I tried the package easyPubmed in combination with rentrez, and even though easyPubmed package can extract some information from the affiliation field (e.g. email address, which is very useful), to my knowledge it cannot extract university name. I also tried the package pubmed.mineR, but unfortunately this also does not provide university name extraction.
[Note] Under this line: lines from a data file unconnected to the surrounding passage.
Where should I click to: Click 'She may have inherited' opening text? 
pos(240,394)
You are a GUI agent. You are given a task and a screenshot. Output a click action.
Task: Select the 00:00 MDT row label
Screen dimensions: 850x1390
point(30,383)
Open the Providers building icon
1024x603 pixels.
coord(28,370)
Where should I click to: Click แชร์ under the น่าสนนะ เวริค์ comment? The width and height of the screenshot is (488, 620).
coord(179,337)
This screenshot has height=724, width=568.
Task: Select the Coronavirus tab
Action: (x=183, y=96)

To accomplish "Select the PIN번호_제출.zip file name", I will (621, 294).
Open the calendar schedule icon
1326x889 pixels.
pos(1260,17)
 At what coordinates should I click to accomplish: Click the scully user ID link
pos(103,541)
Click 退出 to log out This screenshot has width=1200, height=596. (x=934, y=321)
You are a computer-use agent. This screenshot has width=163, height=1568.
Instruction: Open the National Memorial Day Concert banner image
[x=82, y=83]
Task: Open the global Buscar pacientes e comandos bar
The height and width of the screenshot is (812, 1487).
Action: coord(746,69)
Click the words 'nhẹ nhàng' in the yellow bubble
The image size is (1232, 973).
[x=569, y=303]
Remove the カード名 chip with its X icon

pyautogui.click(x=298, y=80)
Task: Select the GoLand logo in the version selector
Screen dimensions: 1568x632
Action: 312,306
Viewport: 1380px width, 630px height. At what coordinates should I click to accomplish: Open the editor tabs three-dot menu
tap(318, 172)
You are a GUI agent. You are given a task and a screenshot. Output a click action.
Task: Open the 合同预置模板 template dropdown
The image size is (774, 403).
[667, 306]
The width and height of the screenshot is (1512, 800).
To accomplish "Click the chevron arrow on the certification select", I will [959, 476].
I startet to experiment with grep and regex functions but as I am no R expert I could not make this work.
I was able to find very similar threads solving the issue with python:
Regex for extracting names of colleges, universities, and institutes?
How to extract university/school/college name from string in python using regular expression?
But unfortunately I do not know how to convert the python regex function to an R regex function as I am not familiar with python.
Here is some example data:
PMID = c(121,122,123,124,125)
author=c("author1","author2","author3","author4","author5")
Affiliation = c("blabla,University Ghent,blablabla", "University Washington, blabla, blablabla, blablabalbalba","blabla,University of Florence,blabla", "University Chicago, Harvard University", "Oxford University")
df = as.data.frame(cbind(PMID,author,Affiliation))
df
PMID author Affiliation
1 121 author1 blabla,University Ghent,blablabla
2 122 author2 University Washington, blabla, blablabla, blablabalbalba
3 123 author3 blabla,University of Florence,blabla
4 124 author4 University Chicago, Harvard University
5 125 author5 Oxford University
What I would like to get:
PMID author Affiliation University
1 121 author1 blabla,University Ghent,blablabla University Ghent
2 122 author2 University Washington,ba, bla, bla University Washington
3 123 author3 blabla,University Florence,blabla University of Florence
4 124 author4 University Chicago, Harvard Univ University Chicago, Harvard University
5 125 author5 Oxford University Oxford University
Please sorry if there is already a solution online, but I honestly googled a lot and did not find any clear solution for R. I would be very thankful for any hints and solutions to this task.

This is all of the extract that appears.